Exercise brief –
Provide a verbatim copy of the data below.

Exercise material –
|---|

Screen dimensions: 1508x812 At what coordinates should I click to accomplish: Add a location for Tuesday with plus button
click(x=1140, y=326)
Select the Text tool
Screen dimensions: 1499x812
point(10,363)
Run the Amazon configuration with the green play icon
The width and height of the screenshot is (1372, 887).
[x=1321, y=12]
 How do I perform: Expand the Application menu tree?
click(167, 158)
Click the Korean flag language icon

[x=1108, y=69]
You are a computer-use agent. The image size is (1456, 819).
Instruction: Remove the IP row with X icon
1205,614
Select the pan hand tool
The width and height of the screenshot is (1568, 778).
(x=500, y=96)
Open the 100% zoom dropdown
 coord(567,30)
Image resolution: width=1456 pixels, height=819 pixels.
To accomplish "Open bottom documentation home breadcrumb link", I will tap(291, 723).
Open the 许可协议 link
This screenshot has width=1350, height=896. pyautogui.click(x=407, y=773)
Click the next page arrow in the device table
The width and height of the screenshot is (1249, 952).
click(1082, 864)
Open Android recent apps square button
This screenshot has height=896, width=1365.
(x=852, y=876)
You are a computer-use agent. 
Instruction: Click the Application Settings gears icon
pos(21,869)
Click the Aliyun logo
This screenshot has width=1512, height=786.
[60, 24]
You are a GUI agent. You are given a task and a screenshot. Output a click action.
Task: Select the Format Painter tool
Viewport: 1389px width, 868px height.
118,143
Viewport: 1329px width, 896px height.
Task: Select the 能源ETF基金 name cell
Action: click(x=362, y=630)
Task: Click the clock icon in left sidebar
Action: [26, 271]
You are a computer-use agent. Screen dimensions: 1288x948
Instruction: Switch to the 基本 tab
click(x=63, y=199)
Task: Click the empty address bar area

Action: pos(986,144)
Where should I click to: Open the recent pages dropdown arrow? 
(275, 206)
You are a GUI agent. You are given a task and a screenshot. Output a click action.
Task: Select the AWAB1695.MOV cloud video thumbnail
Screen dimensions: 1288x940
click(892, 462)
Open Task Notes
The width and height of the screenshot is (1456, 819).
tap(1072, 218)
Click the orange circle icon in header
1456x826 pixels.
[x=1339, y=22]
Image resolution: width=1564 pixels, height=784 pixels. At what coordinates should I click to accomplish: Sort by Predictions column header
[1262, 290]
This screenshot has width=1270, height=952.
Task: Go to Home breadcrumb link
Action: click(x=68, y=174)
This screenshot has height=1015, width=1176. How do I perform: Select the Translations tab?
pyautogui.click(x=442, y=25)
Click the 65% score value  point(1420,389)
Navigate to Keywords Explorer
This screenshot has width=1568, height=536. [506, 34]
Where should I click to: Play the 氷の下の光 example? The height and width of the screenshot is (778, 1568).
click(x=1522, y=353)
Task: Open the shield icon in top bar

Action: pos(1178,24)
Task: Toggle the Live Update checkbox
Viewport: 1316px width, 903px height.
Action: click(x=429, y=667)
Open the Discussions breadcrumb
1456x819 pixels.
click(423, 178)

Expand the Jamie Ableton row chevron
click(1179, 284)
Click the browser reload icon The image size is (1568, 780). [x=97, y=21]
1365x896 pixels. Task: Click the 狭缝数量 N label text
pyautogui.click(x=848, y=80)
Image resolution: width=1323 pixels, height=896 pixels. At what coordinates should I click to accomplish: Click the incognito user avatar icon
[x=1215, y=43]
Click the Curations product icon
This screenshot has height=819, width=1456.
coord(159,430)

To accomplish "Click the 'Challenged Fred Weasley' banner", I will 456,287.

|---|

Response area –
Screen dimensions: 1508x812 At what coordinates should I click to accomplish: Add a location for Tuesday with plus button
click(x=1140, y=326)
Select the Text tool
Screen dimensions: 1499x812
point(10,363)
Run the Amazon configuration with the green play icon
The width and height of the screenshot is (1372, 887).
[x=1321, y=12]
 How do I perform: Expand the Application menu tree?
click(167, 158)
Click the Korean flag language icon

[x=1108, y=69]
You are a computer-use agent. The image size is (1456, 819).
Instruction: Remove the IP row with X icon
1205,614
Select the pan hand tool
The width and height of the screenshot is (1568, 778).
(x=500, y=96)
Open the 100% zoom dropdown
 coord(567,30)
Image resolution: width=1456 pixels, height=819 pixels.
To accomplish "Open bottom documentation home breadcrumb link", I will tap(291, 723).
Open the 许可协议 link
This screenshot has width=1350, height=896. pyautogui.click(x=407, y=773)
Click the next page arrow in the device table
The width and height of the screenshot is (1249, 952).
click(1082, 864)
Open Android recent apps square button
This screenshot has height=896, width=1365.
(x=852, y=876)
You are a computer-use agent. 
Instruction: Click the Application Settings gears icon
pos(21,869)
Click the Aliyun logo
This screenshot has width=1512, height=786.
[60, 24]
You are a GUI agent. You are given a task and a screenshot. Output a click action.
Task: Select the Format Painter tool
Viewport: 1389px width, 868px height.
118,143
Viewport: 1329px width, 896px height.
Task: Select the 能源ETF基金 name cell
Action: click(x=362, y=630)
Task: Click the clock icon in left sidebar
Action: [26, 271]
You are a computer-use agent. Screen dimensions: 1288x948
Instruction: Switch to the 基本 tab
click(x=63, y=199)
Task: Click the empty address bar area

Action: pos(986,144)
Where should I click to: Open the recent pages dropdown arrow? 
(275, 206)
You are a GUI agent. You are given a task and a screenshot. Output a click action.
Task: Select the AWAB1695.MOV cloud video thumbnail
Screen dimensions: 1288x940
click(892, 462)
Open Task Notes
The width and height of the screenshot is (1456, 819).
tap(1072, 218)
Click the orange circle icon in header
1456x826 pixels.
[x=1339, y=22]
Image resolution: width=1564 pixels, height=784 pixels. At what coordinates should I click to accomplish: Sort by Predictions column header
[1262, 290]
This screenshot has width=1270, height=952.
Task: Go to Home breadcrumb link
Action: click(x=68, y=174)
This screenshot has height=1015, width=1176. How do I perform: Select the Translations tab?
pyautogui.click(x=442, y=25)
Click the 65% score value  point(1420,389)
Navigate to Keywords Explorer
This screenshot has width=1568, height=536. [506, 34]
Where should I click to: Play the 氷の下の光 example? The height and width of the screenshot is (778, 1568).
click(x=1522, y=353)
Task: Open the shield icon in top bar

Action: pos(1178,24)
Task: Toggle the Live Update checkbox
Viewport: 1316px width, 903px height.
Action: click(x=429, y=667)
Open the Discussions breadcrumb
1456x819 pixels.
click(423, 178)

Expand the Jamie Ableton row chevron
click(1179, 284)
Click the browser reload icon The image size is (1568, 780). [x=97, y=21]
1365x896 pixels. Task: Click the 狭缝数量 N label text
pyautogui.click(x=848, y=80)
Image resolution: width=1323 pixels, height=896 pixels. At what coordinates should I click to accomplish: Click the incognito user avatar icon
[x=1215, y=43]
Click the Curations product icon
This screenshot has height=819, width=1456.
coord(159,430)

To accomplish "Click the 'Challenged Fred Weasley' banner", I will 456,287.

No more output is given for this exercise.